La puerta de la salita se abrió y entró la señora Thrush, que llevaba la mejor camisa de Stephen en un brazo.

– Acabo de plancharla, señorito -le dijo. Stephen le dio las gracias mientras cogía la prenda-. Llévela ahora mismo a su dormitorio y déjela sobre la cama con cuidado. No quiero volver a verla arrugada antes de que se la ponga.

– No, señora -aseguró él, guiñándole un ojo-. Quiero decir, sí, señora. No sabía que le hiciera falta un planchado.

– No me extraña. -La señora Thrush chasqueó la lengua-. Pero supongo que si todas las jovencitas van a caer rendidas a sus pies esta noche, porque eso es lo que va a suceder, lo mejor es que lleve una camisa recién planchada. Y que se quite esas botas. ¡Uf! Tendrá que limpiar el suelo de rodillas y con el cepillo como no se las quite ahora mismo y las deje fuera antes de subir.

– La siguiente tarea de mi lista era la plancha -dijo Margaret-. Gracias, señora Thrush. Me parece que ya va siendo hora de que todos empecemos a arreglarnos para el baile. Nessie, en tu caso será mejor que te vayas antes de que lady Dew ordene que salgan en tu busca. Stephen, hazme el favor de sacar ahora mismo esas botas tan asquerosas de la salita. Señora Thrush, por favor, prepárese un té y ponga un rato los pies en alto. Lleva trajinando todo el día.

– Y supongo que usted ha estado sentada todo el día sin hacer nada… -replicó la mujer-. ¡Por cierto! La señora Harris ha estado en la cocina hace un momento. Hay un vizconde hospedado en la posada. Sir Humphrey ha ido a darle la bienvenida y lo ha invitado a la fiesta. ¿Qué les parece? -Al ver que todos se echaban a reír, la pobre se quedó un poco desconcertada, pero acabó sumándose a las carcajadas-. Pobre hombre -dijo después-. Sir Humphrey no aceptará una negativa. Y supongo que de todas formas será mejor que asista a la fiesta. Esta noche habrá demasiado ruido en la posada para que los huéspedes puedan descansar.

– Kate, aprovéchate -terció Stephen-. Si ha venido en busca de novia, esta es tu oportunidad.

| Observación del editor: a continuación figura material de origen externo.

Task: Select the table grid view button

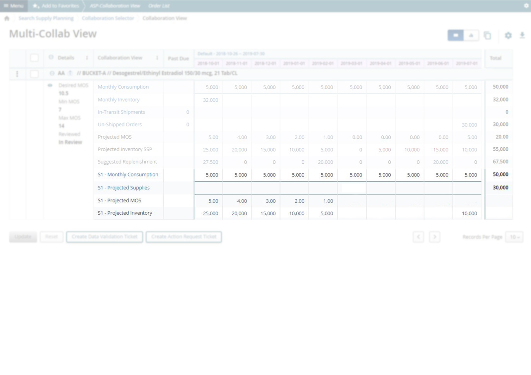Action: click(x=456, y=36)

– O la de la señorita Margaret -señaló la señora Thrush-. Con lo guapa que es, ya va siendo hora de que aparezca su príncipe azul.

Margaret se echó a reír.

– Pero ese hombre solo es un vizconde -protestó-, no un príncipe. Así que seguiré esperando a que aparezca uno. Y ahora todos a arreglarse o llegaremos tarde. -Abrazó a Vanessa, que se puso en pie para marcharse-. No cambies de opinión con respecto al baile -le advirtió-. Por favor, Nessie. Si lo haces, iré a buscarte; date por avisada. Ya va siendo hora de que empieces a disfrutar otra vez de la vida.

Vanessa volvió caminando sola a Rundle Park, a pesar de que Stephen se ofreció a acompañarla. Había decidido asistir al baile, aunque todavía no lo tenía muy claro cuando se lo dijo a Margaret. Sí, iría. Y muy a su pesar, y también pese a la pena que aún llevaba dentro por la muerte de Hedley y al cargo de conciencia que le provocaba la idea de volver a divertirse, estaba deseando que llegara la noche. Bailar siempre había sido uno de sus entretenimientos preferidos, y llevaba casi dos años sin hacerlo.

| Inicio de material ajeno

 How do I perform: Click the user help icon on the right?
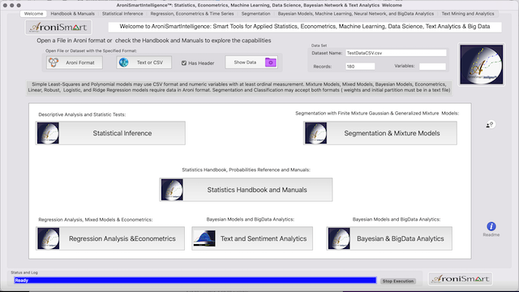[490, 124]
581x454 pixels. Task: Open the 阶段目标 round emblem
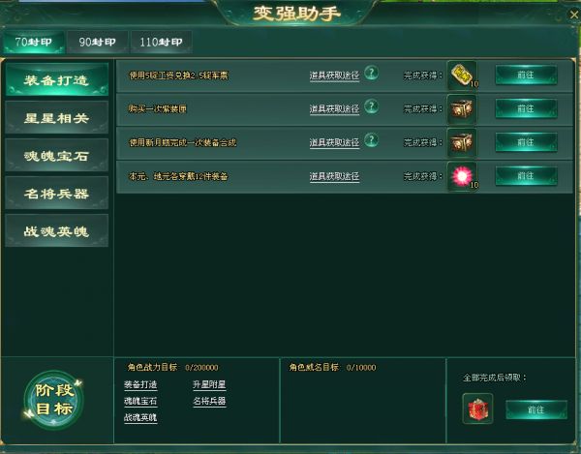(x=53, y=400)
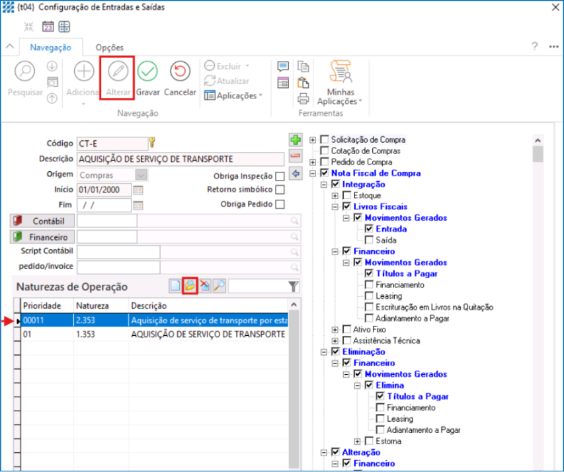The height and width of the screenshot is (472, 564).
Task: Open folder icon in Naturezas de Operação
Action: (x=190, y=286)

¿Estaba siendo egoísta, desalmada, por querer regresar a la vida?

Su suegra quería que asistiera al baile. Y sus cuñadas. Y sir Humphrey, el padre de Hedley, le había dicho que tenía que bailar.

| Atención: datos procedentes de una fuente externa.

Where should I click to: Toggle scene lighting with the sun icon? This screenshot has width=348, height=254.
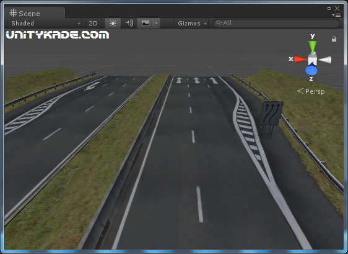coord(113,23)
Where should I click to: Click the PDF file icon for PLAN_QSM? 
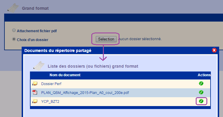click(x=35, y=92)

Sin embargo, ¿la invitaría alguien a bailar? Seguro que alguien lo haría. Bailaría si alguien la invitaba. Tal vez la invitara el vizconde…

Chasqueó la lengua por lo absurdo del pensamiento mientras enfilaba el atajo a la mansión.

El vizconde tal vez fuera un hombre de noventa años, calvo y sin dientes.

¡Y casado!

CAPÍTULO 03

– Ojalá que el vizconde de Lyngate sea alto, rubio y guapo, que no tenga más de veinticinco años, y que sea encantador y amable, y no soberbio -le dijo Louisa Rotherhyde a Vanessa en el rincón del salón de reuniones desde el que observaban a los últimos en llegar y recibían con una sonrisa a los conocidos, lo que las obligaba a saludar a todas las personas que pasaban por su lado-. Y ojalá que le gusten las mujeres regordetas, de pelo mustio y de modesta fortuna… Bueno, sin fortuna alguna, la verdad, aunque sí de modales agradables y de una edad parecida a la suya. Supongo que lo de rico no hace falta desearlo. Seguro que lo es.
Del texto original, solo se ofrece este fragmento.